A financial liability is derecognized when the obligation under the liability is discharged or cancelled or expires. When an existing financial liability is replaced by another from the same lender on substantially different terms, or the terms of an existing liability are substantially modified, such an exchange or modification is treated as the derecognition of the original liability and the recognition of a new liability. The difference in the respective carrying amounts is recognized in the statement of profit or loss.

F.3 Derivative financial instruments

The Company uses forwards to mitigate the risk of changes in exchange rates. Such derivative financial instruments are initially recognised at fair value on the date on which a derivative contract is entered into and are also subsequently measured at fair value. Derivatives are carried as financial assets when the fair value is positive and as financial liabilities when the fair value is negative. Any gains or losses arising from changes in the fair value of derivatives are taken directly to Statement of Profit and Loss.

G Fair value measurement

The Company measures financial instruments, such as,derivatives at fair value at each balance sheet date.Fair value is the price that would be received to sell an asset or paid to transfer a liability in an orderly transaction between market participants at the measurement date. The fair value measurement is based on the presumption that the transaction to sell the asset or transfer the liability takes place either:

• In the principal market for the asset or liability, or

• In the absence of a principal market, in the most advantageous market for the asset or liability.

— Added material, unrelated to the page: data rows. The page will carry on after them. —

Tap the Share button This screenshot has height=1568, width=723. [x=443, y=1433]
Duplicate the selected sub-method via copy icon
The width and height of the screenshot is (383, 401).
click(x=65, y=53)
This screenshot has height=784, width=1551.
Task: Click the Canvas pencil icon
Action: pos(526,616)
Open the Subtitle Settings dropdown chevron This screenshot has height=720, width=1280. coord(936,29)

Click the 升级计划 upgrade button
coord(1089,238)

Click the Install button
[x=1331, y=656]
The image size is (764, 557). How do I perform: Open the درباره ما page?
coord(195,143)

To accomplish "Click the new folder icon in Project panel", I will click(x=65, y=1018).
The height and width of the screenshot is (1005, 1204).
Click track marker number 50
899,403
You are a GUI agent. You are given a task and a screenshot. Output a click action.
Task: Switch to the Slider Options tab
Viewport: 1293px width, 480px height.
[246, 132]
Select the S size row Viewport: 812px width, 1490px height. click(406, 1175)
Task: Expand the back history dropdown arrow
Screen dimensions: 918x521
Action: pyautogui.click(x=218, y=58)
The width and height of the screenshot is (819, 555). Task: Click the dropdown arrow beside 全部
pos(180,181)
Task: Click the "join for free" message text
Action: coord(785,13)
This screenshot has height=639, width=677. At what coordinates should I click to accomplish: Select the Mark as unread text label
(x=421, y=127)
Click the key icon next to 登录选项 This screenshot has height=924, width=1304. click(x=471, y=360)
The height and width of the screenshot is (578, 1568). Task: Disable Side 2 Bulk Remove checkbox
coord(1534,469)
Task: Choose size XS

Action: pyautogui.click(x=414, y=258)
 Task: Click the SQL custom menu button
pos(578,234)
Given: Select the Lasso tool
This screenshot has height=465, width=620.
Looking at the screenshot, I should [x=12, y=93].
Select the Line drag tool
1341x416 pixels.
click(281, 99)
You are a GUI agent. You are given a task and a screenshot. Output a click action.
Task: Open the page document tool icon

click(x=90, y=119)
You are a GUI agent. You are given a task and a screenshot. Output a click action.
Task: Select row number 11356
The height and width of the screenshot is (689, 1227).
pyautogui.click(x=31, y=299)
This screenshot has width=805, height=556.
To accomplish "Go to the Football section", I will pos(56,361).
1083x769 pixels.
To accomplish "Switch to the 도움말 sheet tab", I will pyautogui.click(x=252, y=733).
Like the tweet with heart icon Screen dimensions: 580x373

The principal or the most advantageous market must be accessible by the company. The fair value of an asset or a liability is measured using the assumptions that market participants would use when pricing the asset or liability, assuming that market participants act in their economic best interest. A fair value measurement of a non-financial asset takes into account a market participant's ability to generate economic benefits by using the asset in its highest and best use or by selling it to another market participant that would use the asset in its highest and best use. The company uses valuation techniques that are appropriate in the circumstances and for which sufficient data are available to measure fair value, maximizing the use of relevant observable inputs and minimizing the use of unobservable inputs. All assets and liabilities for which fair value is measured or disclosed in the financial statements are categorized within the fair value hierarchy, described as follows, based on the lowest level input that is significant to the fair value measurement as a whole:

Level 1 - Quoted (unadjusted) market prices in active markets for identical assets or liabilities

Level 2 - Valuation techniques for which the lowest level input that is significant to the fair value measurement is directly or indirectly observable

Level 3 - Valuation techniques for which the lowest level input that is significant to the fair value measurement is unobservable.

For assets and liabilities that are recognized in the financial statements on a recurring basis, the company determines whether transfers have occurred between levels in the hierarchy by re-assessing categorization (based on the lowest level input that is signifi cant to the fair value measurement as a whole) at the end of each reporting period. The Company determines the policies and procedures for both recurring fair value measurement, such as derivative instruments and unquoted financial assets measured at fair value, and for non-recurring measurement, such as assets held for distribution in discontinued operations.

F Impairment of Non-Financial Assets

The Company, in accordance with the Indian Accounting Standard (Ind AS) 36 "Impairment of Assets" , has adopted the practice of assessing at each Balance Sheet date whether there is any indication that an asset may be impaired. If any such indication exists, then the company provides for the loss for impairment of Assets after estimating the recoverable amount of the assets.